Sou contra, como tem sido público e tenho afirmado sempre que posso. Não serve a língua, não serve a liberdade de pensamento ao cortar as raízes com a memória da língua. A simplificação sempre foi a mãe de todos os totalitarismos, mas uma simplificação feita à martelada, então, é sem comentários. Este «Acordo» não serve rigorosamente ninguém, a não ser alguns interesses políticos e económicos localizados e a falta de ideias para a área da Cultura, onde, aí sim, faz, e fez, muita falta para mostrar serviço. A riqueza da Língua Portuguesa no mundo está na sua diversidade, e é uma riqueza inalienável. Em contraste com um Acordo que não tem lógica nem rigor e que já ninguém quer mas onde o poder político não recua para salvar uma face que não tem, de resto, salvação possível. Fico feliz da vida, a rebentar de orgulho, quando ouço o Rubem Fonseca dizer «nós, portugueses», quando leio que o meu grande, magnífico, Caetano esclarece os poucos resistentes da «modernidade» (versus os botas de elástico...), que, na sua canção «quero roçar a minha língua na língua de Camões» equivale a «o Acordo Ortográfico é uma maluquice», ou quando o Jornal de Angolapublica um editorial em defesa do português etimológico. Não direi a minha pátria, mas a minha terra, o meu húmus, é a língua portuguesa, sim, senhores: sou brasileira, sou angolana, sou moçambicana, sou timorense — com um orgulho imenso e um entendimento pleno. Não tenho o português «bom» — cresci a ler quadrinhos brasileiros, como toda a minha geração, e a aprender muitas coisas novas e expressões diferentes com isso. Entendi e entendo o português do mundo: estou-me nas tintas se os estrangeiros o aprendem com sotaque brasileiro ou português, é-me rigorosamente igual. Vivo no mais antigo e mais pobre país onde se fala português? Não estou em bicos de pés. E entendo que as minhas raízes são gregas, latinas e árabes. Lá está, somos todos «gregos» e andamos a ver-nos gregos por disparates sem fim, com este desacordo sem tom nem som.
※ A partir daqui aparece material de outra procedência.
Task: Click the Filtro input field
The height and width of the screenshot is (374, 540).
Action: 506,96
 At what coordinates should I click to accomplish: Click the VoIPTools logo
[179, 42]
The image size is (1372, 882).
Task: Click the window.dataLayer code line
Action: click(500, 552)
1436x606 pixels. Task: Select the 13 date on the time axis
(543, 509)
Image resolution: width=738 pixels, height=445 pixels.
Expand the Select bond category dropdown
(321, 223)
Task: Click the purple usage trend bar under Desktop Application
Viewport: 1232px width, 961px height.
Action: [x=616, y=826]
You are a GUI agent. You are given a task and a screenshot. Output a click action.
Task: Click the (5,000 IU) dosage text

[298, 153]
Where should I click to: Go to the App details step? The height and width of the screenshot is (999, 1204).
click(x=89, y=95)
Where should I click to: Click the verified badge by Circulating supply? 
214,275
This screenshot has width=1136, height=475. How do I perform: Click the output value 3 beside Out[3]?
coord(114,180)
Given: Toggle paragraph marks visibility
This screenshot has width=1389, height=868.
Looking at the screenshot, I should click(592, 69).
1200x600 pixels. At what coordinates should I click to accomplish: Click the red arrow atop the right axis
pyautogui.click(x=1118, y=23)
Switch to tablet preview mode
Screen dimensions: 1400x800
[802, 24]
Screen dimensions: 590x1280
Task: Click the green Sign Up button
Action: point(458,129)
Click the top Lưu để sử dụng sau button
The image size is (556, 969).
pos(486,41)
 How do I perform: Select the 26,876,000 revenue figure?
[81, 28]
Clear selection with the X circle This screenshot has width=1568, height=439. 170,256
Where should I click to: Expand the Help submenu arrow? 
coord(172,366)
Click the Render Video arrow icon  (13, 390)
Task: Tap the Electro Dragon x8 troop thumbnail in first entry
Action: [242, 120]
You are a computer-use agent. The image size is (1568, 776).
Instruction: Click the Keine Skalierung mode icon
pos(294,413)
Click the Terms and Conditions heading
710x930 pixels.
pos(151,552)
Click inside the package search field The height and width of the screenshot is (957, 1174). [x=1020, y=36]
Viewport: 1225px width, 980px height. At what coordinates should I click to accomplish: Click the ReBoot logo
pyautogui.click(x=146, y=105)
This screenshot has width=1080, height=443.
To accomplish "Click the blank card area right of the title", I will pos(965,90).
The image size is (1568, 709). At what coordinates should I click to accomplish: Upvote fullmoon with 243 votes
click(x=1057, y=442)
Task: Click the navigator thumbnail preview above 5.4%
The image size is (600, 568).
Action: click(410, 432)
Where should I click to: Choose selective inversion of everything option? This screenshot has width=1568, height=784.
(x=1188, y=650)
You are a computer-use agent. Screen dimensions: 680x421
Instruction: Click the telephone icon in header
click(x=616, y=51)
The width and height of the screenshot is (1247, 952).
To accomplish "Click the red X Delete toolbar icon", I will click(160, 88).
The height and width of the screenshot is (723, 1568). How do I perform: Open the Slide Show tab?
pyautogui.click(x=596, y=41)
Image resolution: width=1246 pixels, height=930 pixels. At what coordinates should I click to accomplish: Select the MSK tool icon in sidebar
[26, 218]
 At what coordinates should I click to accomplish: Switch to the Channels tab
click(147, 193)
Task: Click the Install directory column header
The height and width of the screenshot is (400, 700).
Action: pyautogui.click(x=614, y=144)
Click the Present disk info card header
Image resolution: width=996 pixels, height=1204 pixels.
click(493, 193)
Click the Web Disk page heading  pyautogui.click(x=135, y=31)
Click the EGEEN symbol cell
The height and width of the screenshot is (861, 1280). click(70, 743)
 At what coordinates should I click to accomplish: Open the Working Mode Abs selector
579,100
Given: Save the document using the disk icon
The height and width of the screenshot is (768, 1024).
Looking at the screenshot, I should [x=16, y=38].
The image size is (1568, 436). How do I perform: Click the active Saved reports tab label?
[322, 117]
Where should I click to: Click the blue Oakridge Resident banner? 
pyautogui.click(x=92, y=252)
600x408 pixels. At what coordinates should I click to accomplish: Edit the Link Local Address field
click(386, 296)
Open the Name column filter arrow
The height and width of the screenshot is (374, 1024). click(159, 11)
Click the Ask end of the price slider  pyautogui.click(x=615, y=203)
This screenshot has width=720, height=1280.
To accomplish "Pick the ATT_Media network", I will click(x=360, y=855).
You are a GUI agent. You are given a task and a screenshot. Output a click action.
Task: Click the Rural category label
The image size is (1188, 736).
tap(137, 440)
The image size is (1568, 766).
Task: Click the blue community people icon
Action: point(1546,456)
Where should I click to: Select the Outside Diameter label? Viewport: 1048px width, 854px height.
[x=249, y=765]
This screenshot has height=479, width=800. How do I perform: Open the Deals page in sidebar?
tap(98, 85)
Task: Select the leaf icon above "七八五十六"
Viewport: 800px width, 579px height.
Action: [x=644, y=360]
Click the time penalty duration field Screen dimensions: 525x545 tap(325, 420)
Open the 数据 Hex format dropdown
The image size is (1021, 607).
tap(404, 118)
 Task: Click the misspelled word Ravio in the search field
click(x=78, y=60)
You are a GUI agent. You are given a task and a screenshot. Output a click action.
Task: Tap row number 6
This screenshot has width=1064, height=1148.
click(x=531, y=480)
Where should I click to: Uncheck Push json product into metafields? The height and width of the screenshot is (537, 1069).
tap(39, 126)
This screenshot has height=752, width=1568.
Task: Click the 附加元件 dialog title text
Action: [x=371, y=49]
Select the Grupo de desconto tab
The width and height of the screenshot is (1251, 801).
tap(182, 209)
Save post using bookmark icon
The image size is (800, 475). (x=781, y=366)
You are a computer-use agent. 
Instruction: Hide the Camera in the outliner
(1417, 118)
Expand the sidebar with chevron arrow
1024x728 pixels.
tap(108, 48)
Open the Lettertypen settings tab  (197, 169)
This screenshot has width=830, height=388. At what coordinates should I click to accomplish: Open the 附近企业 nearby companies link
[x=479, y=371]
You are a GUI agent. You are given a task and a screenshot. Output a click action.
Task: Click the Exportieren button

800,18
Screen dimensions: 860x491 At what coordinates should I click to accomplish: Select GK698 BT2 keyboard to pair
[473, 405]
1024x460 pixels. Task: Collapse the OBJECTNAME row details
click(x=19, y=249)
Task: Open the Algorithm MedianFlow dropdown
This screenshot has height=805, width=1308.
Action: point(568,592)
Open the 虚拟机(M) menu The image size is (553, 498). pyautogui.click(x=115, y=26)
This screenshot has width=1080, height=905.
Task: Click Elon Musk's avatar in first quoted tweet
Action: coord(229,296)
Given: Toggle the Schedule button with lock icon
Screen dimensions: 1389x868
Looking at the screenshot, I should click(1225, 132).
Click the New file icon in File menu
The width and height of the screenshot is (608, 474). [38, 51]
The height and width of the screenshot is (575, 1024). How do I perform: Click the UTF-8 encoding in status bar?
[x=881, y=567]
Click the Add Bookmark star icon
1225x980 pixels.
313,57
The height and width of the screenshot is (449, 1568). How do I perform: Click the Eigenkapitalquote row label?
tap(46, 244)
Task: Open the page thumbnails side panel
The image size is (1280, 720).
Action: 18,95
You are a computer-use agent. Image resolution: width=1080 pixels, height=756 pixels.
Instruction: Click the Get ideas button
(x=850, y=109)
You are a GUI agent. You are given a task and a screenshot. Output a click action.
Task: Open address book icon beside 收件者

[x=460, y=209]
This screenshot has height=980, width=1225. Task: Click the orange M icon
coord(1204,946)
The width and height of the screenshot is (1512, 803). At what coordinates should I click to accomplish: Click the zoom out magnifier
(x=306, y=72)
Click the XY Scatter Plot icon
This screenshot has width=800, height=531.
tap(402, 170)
Dê-nos uma boa ideia para o setor editorial português.
Tomar, por exemplo, uma atitude firme relativamente a este desacordo flutuante.Aproveitar a crise para fazer livros escolares mais baratos, acessíveis às famílias dos futuros leitores. Massa cinzenta, precisa-se muito a curto, médio e longo prazo.
Que pergunta não fizemos e deveríamos ter feito?
Se não fosse editora, o que quereria ser?